* _REQUIRED WORK_: After locating the line that contains "The width and height of the screenshot is (588, 388)." in the data below, set down exactly that line and each one after it through the line that contains "Open the Solution combo box dropdown", and nothing more.

=== DATA FOR THIS TASK ===

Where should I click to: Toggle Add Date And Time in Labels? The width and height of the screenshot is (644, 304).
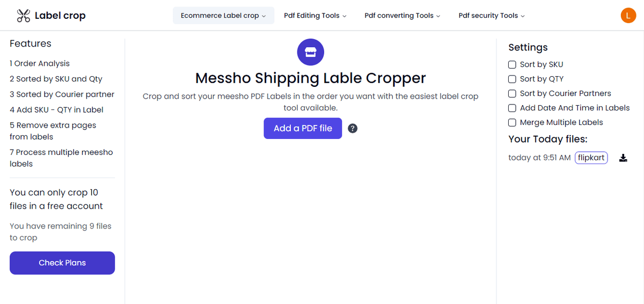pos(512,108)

===
=== DATA FOR THIS TASK ===

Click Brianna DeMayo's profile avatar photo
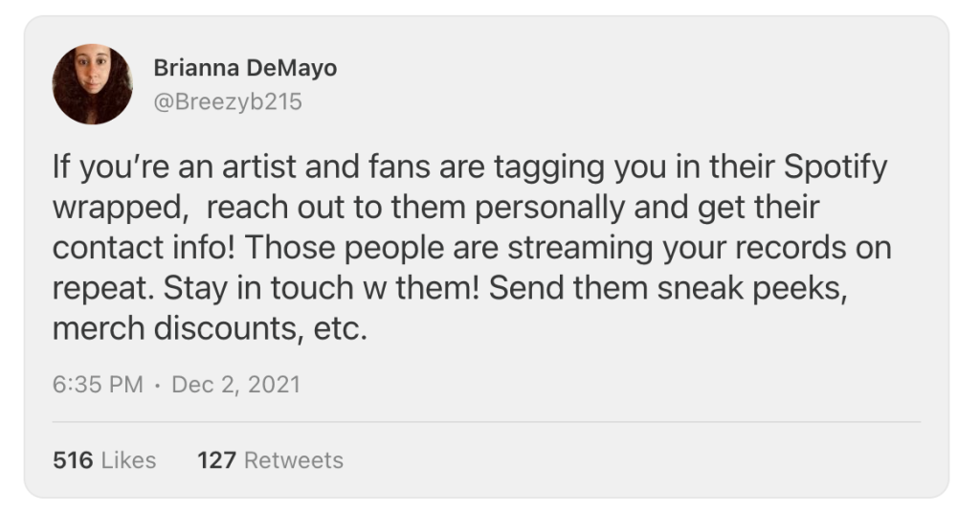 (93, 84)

===
=== DATA FOR THIS TASK ===

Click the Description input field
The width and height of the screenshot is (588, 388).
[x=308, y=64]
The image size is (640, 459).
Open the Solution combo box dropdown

===

* _ANSWER BOX_:
The width and height of the screenshot is (588, 388).
[x=308, y=64]
The image size is (640, 459).
Open the Solution combo box dropdown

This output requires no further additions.